“Alter-EU: Beyond the Social Dimension of the EMU”

Global Green-Left Conference on the Future of the Union

Participation is free of charge.

Venue:
28.3.: Valkoinen sali, Aleksanterinkatu 16-18
29.3.: Vanha ylioppilastalo, Mannerheimintie 3

Website: http://altereu.wordpress.com

On 2 October 2013, the Commission published a paper setting out rough contours for deeper integration and for strengthening the EMU by creating a “social dimension”. The idea has been discussed in the past. This time it is also about responding to the Euro crisis and rising forces of nationalism. As the Union is threatened by fragmentation, integration needs to be given a “human face”.

 

While it may be possible to patch up the anti-social effects of austerity and competitiveness in terms of a separate “social dimension”, the effects will be fairly minimal if the key politico-economic institutions and policies of the Union remain intact. In addition, the Union is only a part of the global political economy. The same discrepancies, imbalances and contradictions are repeated there on a larger scale. The starting point of the Helsinki conference is that far-reaching changes are needed.

Thus far the Commission-induced discussions have focussed on various indicators and possible automatic stabilizers and, most ambitiously, unemployment benefit scheme with genuine fiscal consequences. The Commission’s report shows that any far-reaching proposals cannot be implemented without revising the basic EU Treaty. Let us open the Pandora’s Box: as in Greek mythology, at the bottom lies the spirit of hope! The progressive forces in Europe require, however, an ambitious, appealing and widely shared vision about the required novel institutional design for the Union. There is no politics without the will and ability to imagine alternative institutions and communicate such concrete utopias.
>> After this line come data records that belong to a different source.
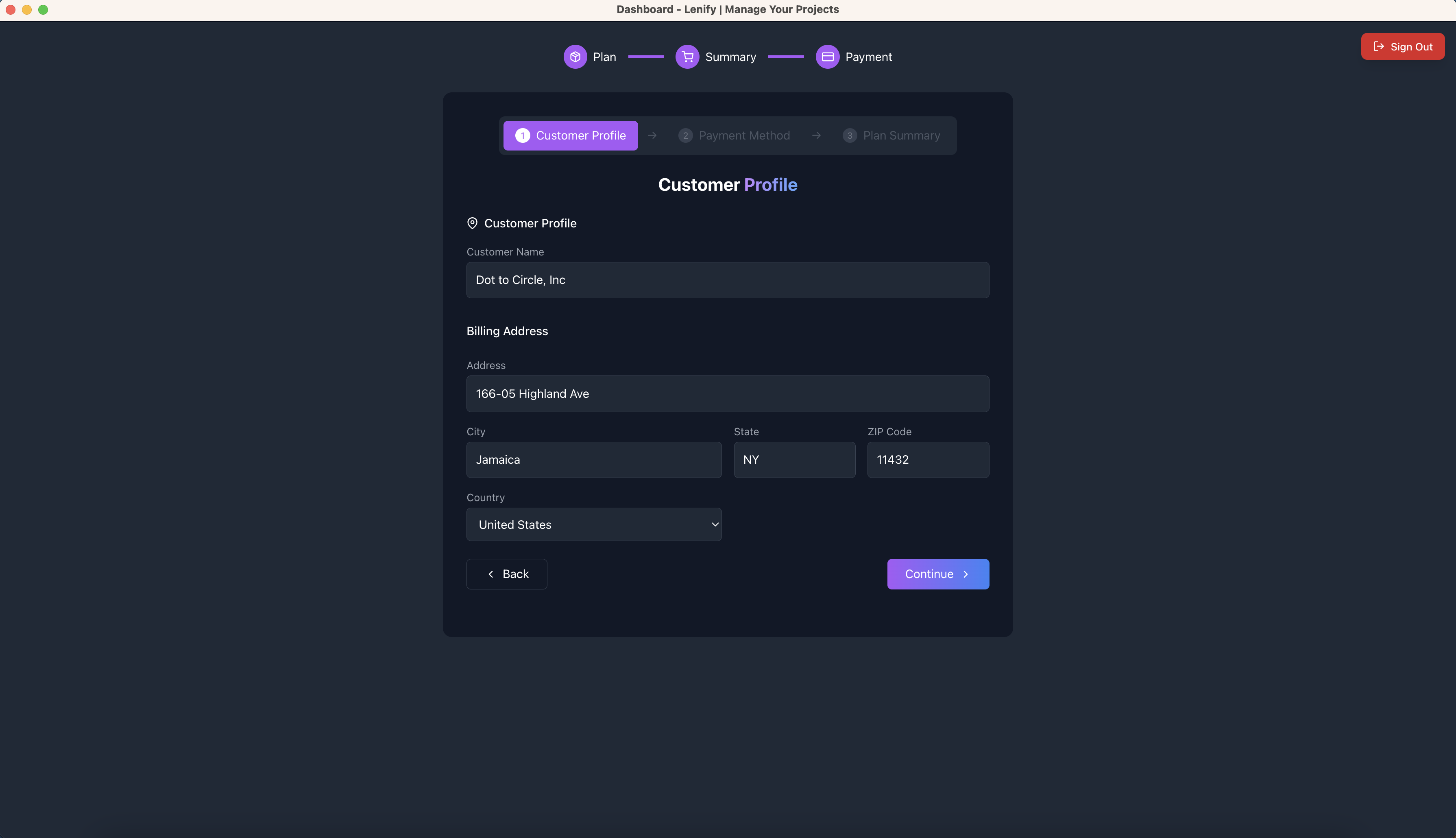Select the Plan cube icon at top
The height and width of the screenshot is (838, 1456).
click(x=575, y=57)
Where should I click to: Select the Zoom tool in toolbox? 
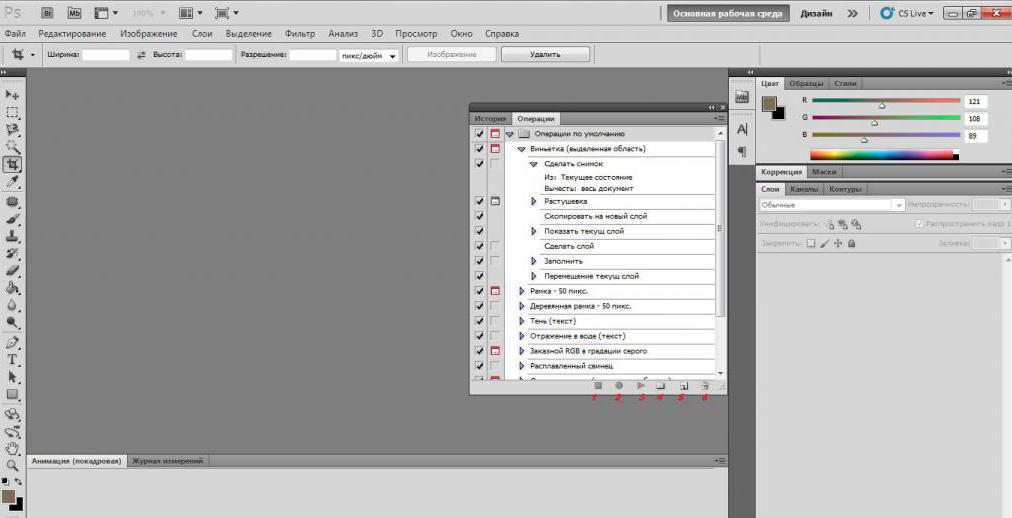pyautogui.click(x=12, y=465)
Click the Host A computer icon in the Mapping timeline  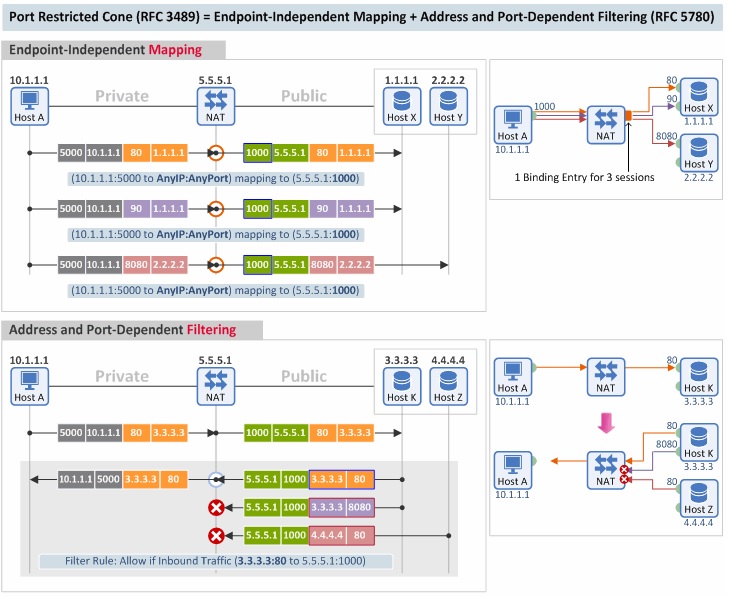tap(29, 101)
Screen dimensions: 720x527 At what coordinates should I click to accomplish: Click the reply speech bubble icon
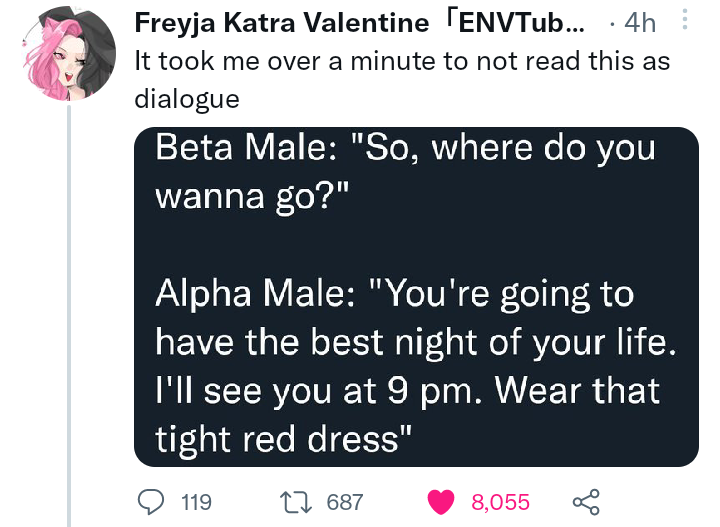[152, 502]
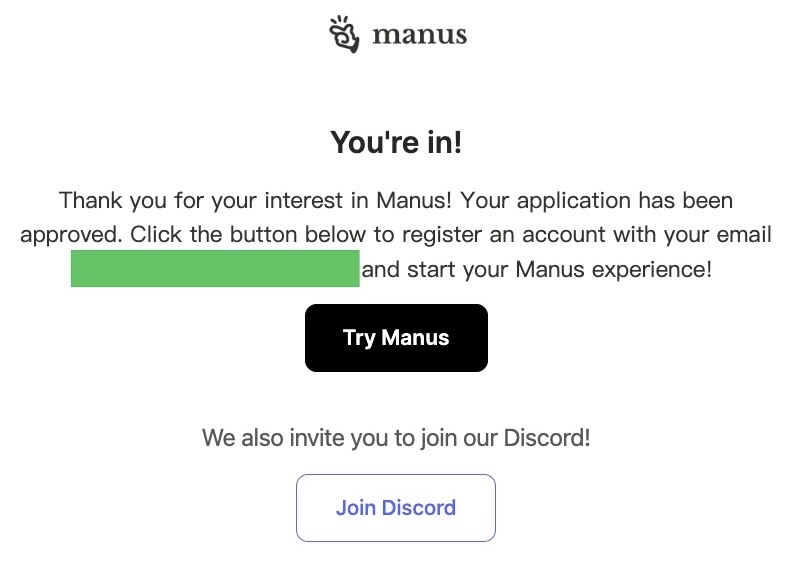The height and width of the screenshot is (583, 811).
Task: Open the black Try Manus button
Action: click(x=396, y=338)
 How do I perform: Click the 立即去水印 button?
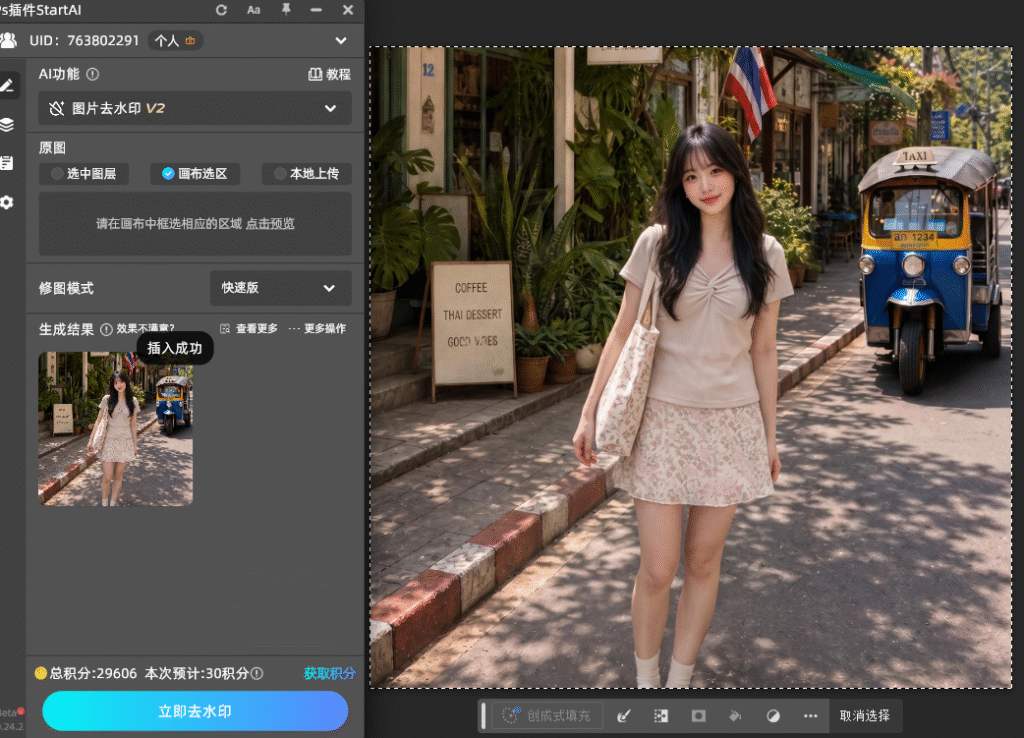click(195, 711)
What is more, we need to go beyond all forms of Eurocentrism. The Euro crisis is, in essence, a second phase of the epic recession that began in 2008-9. Moreover, the ideological underpinnings or inherent contradictions of the EMU are not specific to the EMU only. As similar ambiguities and imbalances characterize also the dynamics of global political economy as a whole, any reasonable response to the Euro crisis implies reforms of the systems of global governance. And yet, we can no longer assume that cosmopolis must mean a particular European or Western order writ global.

Topics to be discussed in the Helsinki Conference include:

· Social solidarity in Europe and globally, for instance through minimum wages, unemployment benefit, basic income, free education and other forms of social security

· European fiscal policy, involving central bank funding, taxes, union budget, public investments, countercyclical stabilisers and other mechanisms

· Democracy in Europe and globally: as there is no model that would exhaust democratic possibilities, new practical and institutional possibilities must be explored to make any future political community legitimate, bearing in mind that human possibilities may be different from the ones imagined in the West.

· Global Keynesianism: how to shape the supply of money in the global system, balance surpluses and deficits on an equitable basis, and direct the formation, composition, and distribution of global economic growth?

· Green ethico-political responsibility: how to make the Earth sustainable for long periods of time through human reflexive self-regulation aiming at maintaining life-friendly climatic and biogeochemical conditions?

· New forms of political agency: how to respond to the criticism of existing parties and cultivate the critical-pluralist ethos of global civil society in terms of global-democratic alliance- and party-formation, also, and especially, for alter-hegemonic purposes?

The conference will be organized by Left Forum Finland, Party of the European Left and Attac Finland, in cooperation with transform! europe.


Programme

Friday,28 March

10:00 Welcome and introduction

10:30 Plenary 1: Beyond the Social Dimension of the EMU

12:15 Lunch

13:30 Plenary 2: A big debate about the future of the Union

15:15 Coffee

15:45 Plenary 3: Developing a non-Eurocentric progressive agenda

17:30–18:00 Concluding remarks

 

Saturday, 29 March

10:00–12:15 Democracy in the European Union

10:00–12:15 European and global political economy institutions: growth, full employment, fiscal policy, taxes, and social welfare

10:00–12:15 Hyvinvointiunioni

12:15 Lunch

13:00–15:15 Economic Democracy

13:00–15:15 Programmatic aims of the trade unions: minimum wage, unemployment benefit scheme and others

13:00–15:15 Avoin ja kestävä talousjärjestelmä

15:15 Coffee

15:45–18:00 Concluding Plenary

Keynote speakers include: Fernando Iglesias, Trevor Evans, Laura Horn, John Weeks, Stanislas Jourdan, Heikki Patomäki, and Erkki Laukkanen.